An essential part of the package would be a source of electrical power. My approach is a 100 Watt system that keeps a 12 V lead-acid battery charged from a variety of sources, with pedal power as the backup. In addition to a robust pedal frame and an optimizing switching regulator, it needs enough microprocessor brains to run a little database system for keeping energy accounts. My experience shows that the people where it's installed will want to use it to charge other batteries as well, so the technology can't forbid that. Think of it as a small village power utility.
And finally there's the real eye-roller, connectivity. Felsenstein's Ninth Law states that every wire has two ends (and wireless has more), so just putting a WiFi transceiver and a directional antenna there isn't enough. We'd need to craft arrangements with satellite providers for low-cost VSAT time and work out the system structure to enable optimum use of the channel. Then we'd have to specify a low-cost earth station and negotiate a bulk deal on its production. Wifi and just plain wireline modems are the backup here.
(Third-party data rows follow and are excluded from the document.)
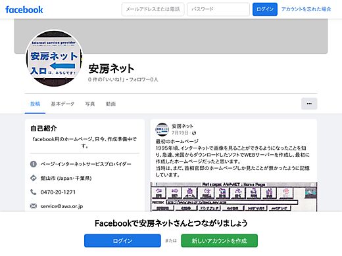Click the 安房ネット round profile picture
Viewport: 342px width, 256px height.
(x=54, y=58)
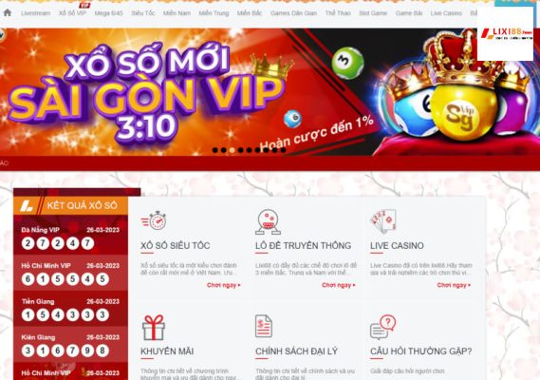Open the Khuyến Mãi gift box icon
540x380 pixels.
click(x=153, y=328)
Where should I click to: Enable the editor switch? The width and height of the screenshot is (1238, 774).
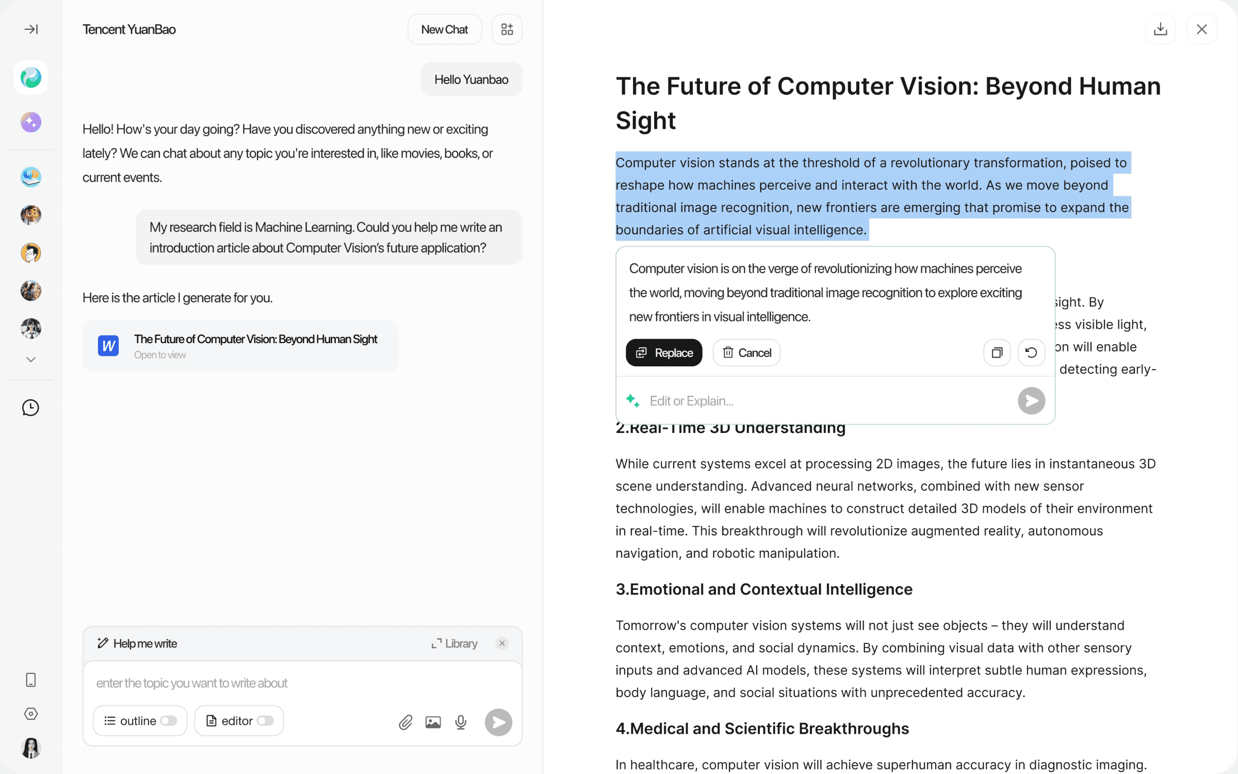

It would be a real project - not just something to be dashed off and abandoned to its fate. When it's been shipping for six months and working stably we can then begin to bring in the laptops and be sure they'd work.
Along the way there would be a lot of unglamorous arrangements to be made with indigenous partner organizations and governments, not the high-visibility schmoozing with heads of state and the cream of the business establishment that make the OLPC effort look so appealing (and inevitable).
This one would be the steak, not the sizzle, and that's why it's fantasy to think that the OLPC project could be re-directed toward this methodology.
Lee Felsenstein
A thought experiment - give an XO to an American kid and the question will be "what does it do?" The answers will have to be "No, it doesn't run Windows programs. No, you can't run games on it. And it looks like it's for kids because it IS for kids".
This seems to be a setup for most kids to reject it. There will be a few, however, who discover they can get into it and mess around, as well as communicate sending pictures without having to deal with the mobile phone bill and its consequences.
A whole lot more adult geeks will buy it and play with it, which is not a bad thing - I am all for play as a means of exploring the possibilities of technology. And, like the Rocky and Bullwinkle cartoons of the '60's, which were written to include some jokes with adult appeal so that kids would get the message that it was funny to older folk and thus not "just for kids", there will start to be leakage to lower age levels.